═══ Excerpted text

Scientific classification
- Kingdom: Plantae
- Clade: Embryophytes
- Clade: Tracheophytes
- Clade: Spermatophytes
- Clade: Angiosperms
- Clade: Eudicots
- Clade: Asterids
- Order: Gentianales
- Family: Rubiaceae
- Genus: Exostema
- Species: E. acuminatum
- Binomial name: Exostema acuminatum Urb.

= Exostema acuminatum =

- Genus: Exostema
- Species: acuminatum
- Authority: Urb.
- Conservation status: LC

Species of flowering plant

Exostema acuminatum is a species of flowering plant in the family Rubiaceae. It is native to Hispaniola, and was described in 1903.

Exostema acuminatum is a shrub or tree with papery leaves, white flowers, and brownish-black capsule fruits. The wood is used for fuel, and the leaves are used to treat colds and flu-like symptoms. The IUCN lists the species as of Least Concern.

==Taxonomy==
The species was described by Ignatz Urban in 1903. The type locality is near Gonaïves, Haiti.

══════
═══ Source data

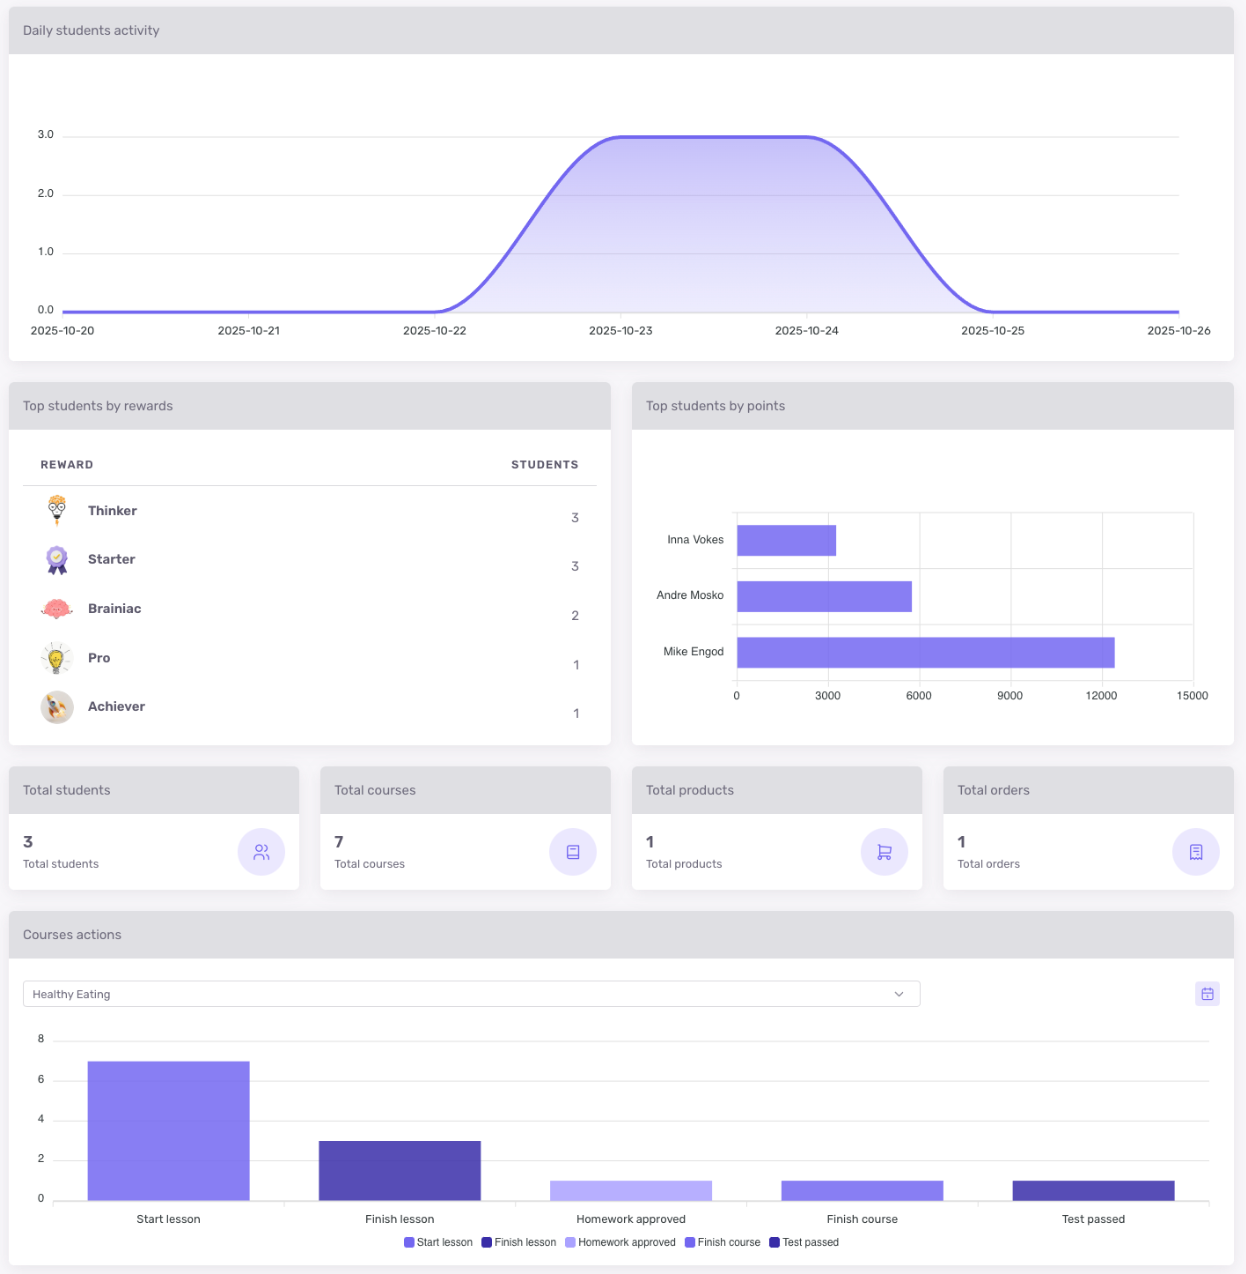Click the Achiever rocket icon
Screen dimensions: 1246x1274
tap(57, 707)
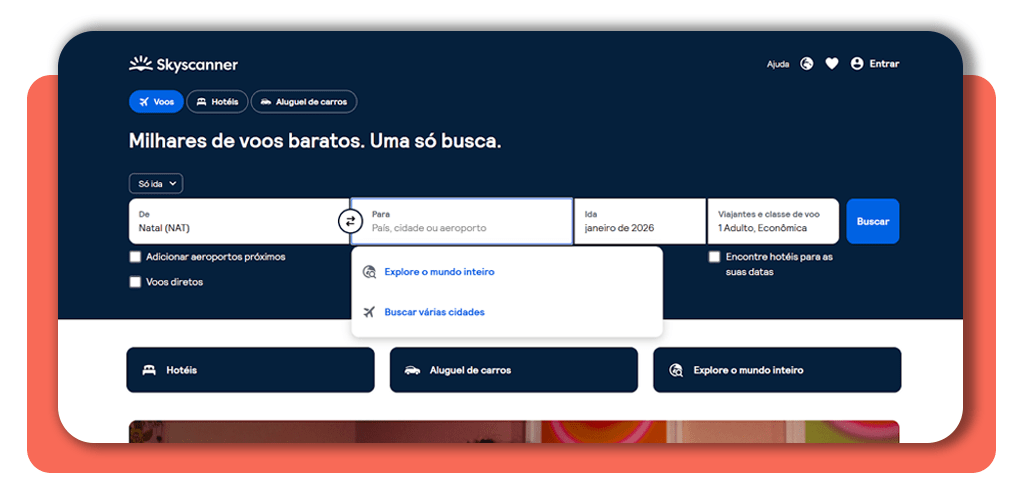Enable Adicionar aeroportos próximos checkbox
Viewport: 1024px width, 495px height.
(x=136, y=257)
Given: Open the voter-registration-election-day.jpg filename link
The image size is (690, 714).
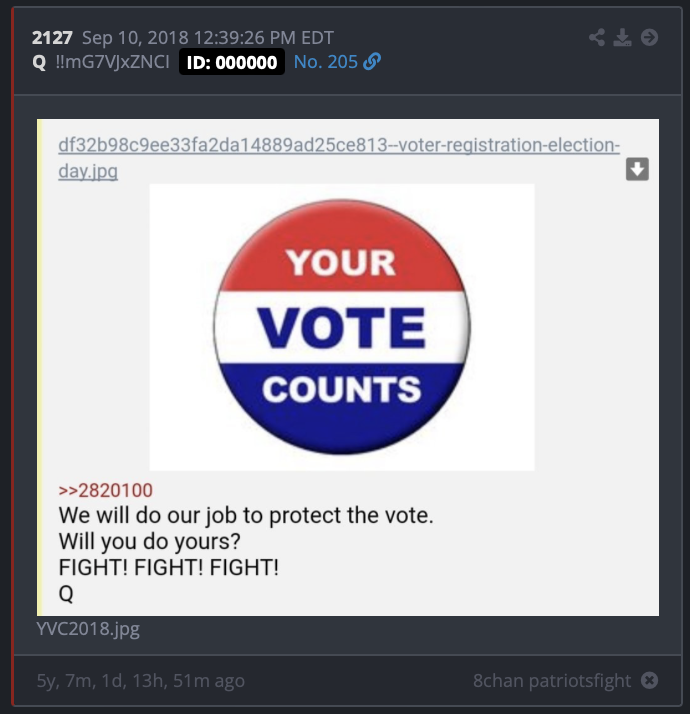Looking at the screenshot, I should click(x=339, y=158).

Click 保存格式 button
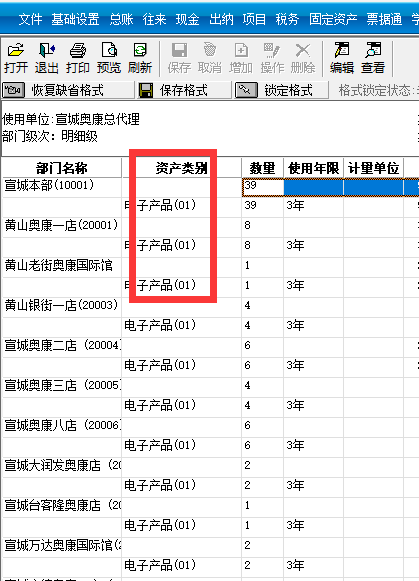pyautogui.click(x=184, y=90)
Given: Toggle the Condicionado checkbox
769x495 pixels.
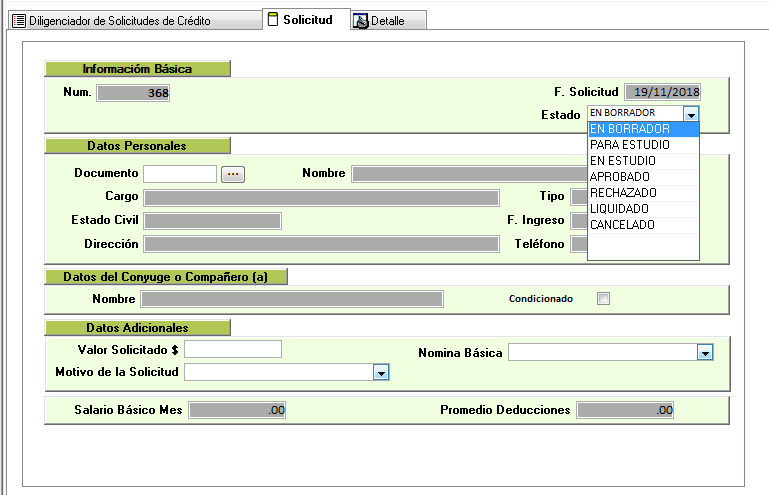Looking at the screenshot, I should 603,298.
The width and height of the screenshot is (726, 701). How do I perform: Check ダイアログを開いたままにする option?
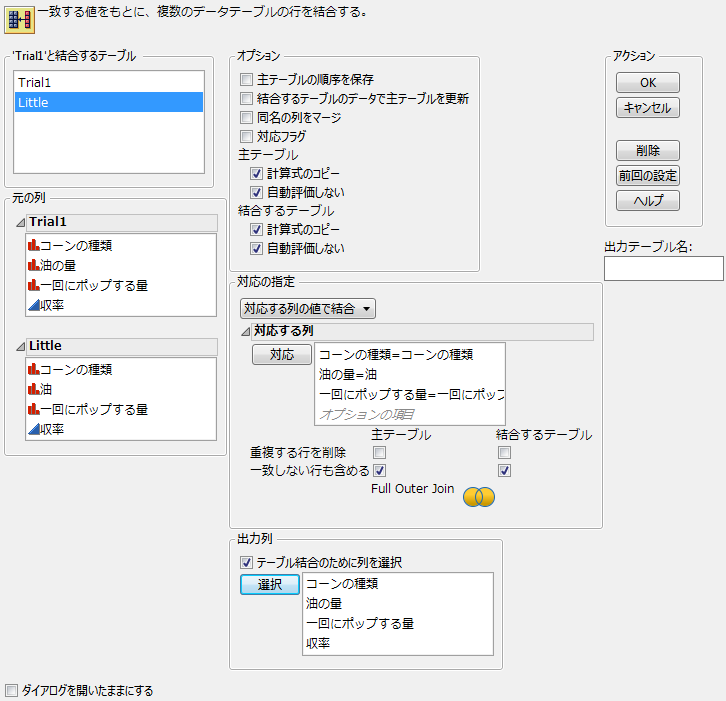point(12,690)
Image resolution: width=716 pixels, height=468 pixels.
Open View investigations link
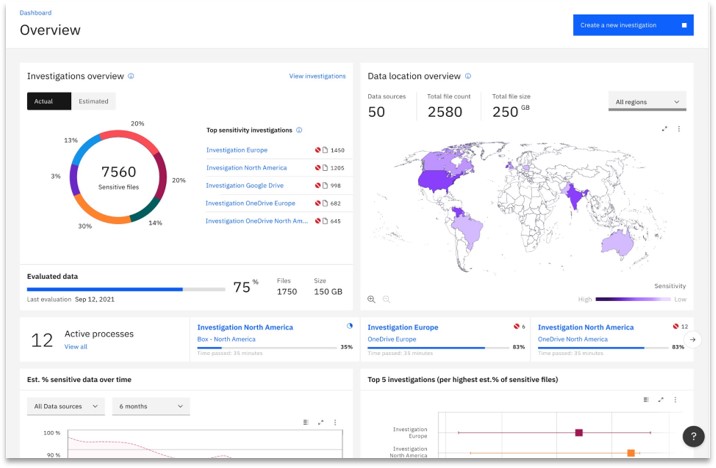coord(317,76)
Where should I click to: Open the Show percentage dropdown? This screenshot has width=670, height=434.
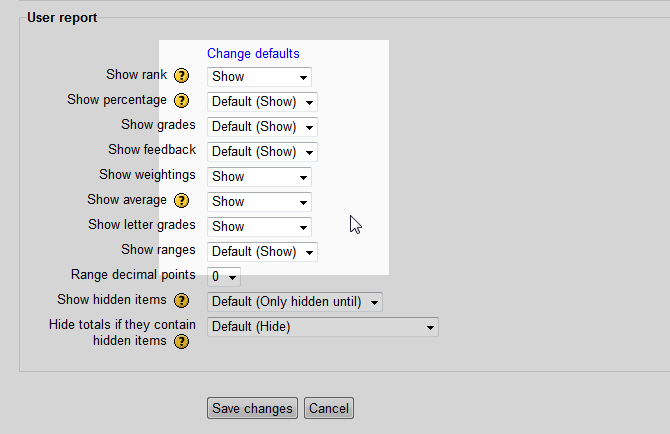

══════

Task A
Answer each of these about the Exostema acuminatum text:
(i) To which family does the species belong?
(ii) Who described the species, and in what year?
(iii) What is the type locality?
Task B
Write the next part of the Exostema acuminatum text, picking up right after its final sentence.
The data that comes after the text plays no part in this work.

Task result A
(i) Rubiaceae
(ii) Ignatz Urban, in 1903
(iii) Near Gonaïves, Haiti

Task result B
Exostema acuminatum is a sister species of Exostema salicifolium. E. acuminatum may hybridise with Exostema caribaeum.

==Distribution==
Exostema acuminatum is native to the wet tropical biome of Hispaniola (the Dominican Republic and Haiti). It mostly grows on the northern and southern coasts of Hispaniola. The species' estimated extent of occurrence is 53272 km2.

Exostema acuminatum grows in lowland, subtropical, and dry forests, reaching altitudes of up to 600 m. It can grow on limestone, and alluvial soil. The species grows in both disturbed and natural habitats.

==Description==
Exostema acuminatum is a shrub or tree. It grows up to 7 m high. The branches are yellowish or grey.

The leaf stems are 2-3 mm long. The leaves are papery, lanceolate to ovate-lanceolate, 4-6 cm long, and 1-2.2 cm wide. The primary vein is prominent on the upper surface.

The flower stems are 1-1.5 cm long, and usually have a single flower. The hypanthium is 5 mm long, and is oblong or elliptical-oblong. The calyx has five minute triangular lobes. The corolla is white, and 6-7 cm long. The corolla tube is 2-2.5 cm long, and around 1.5 mm thick.

The fruits are brownish-black, elliptical-oblong capsules. The capsules are around 1.8 cm long, and 6 mm thick.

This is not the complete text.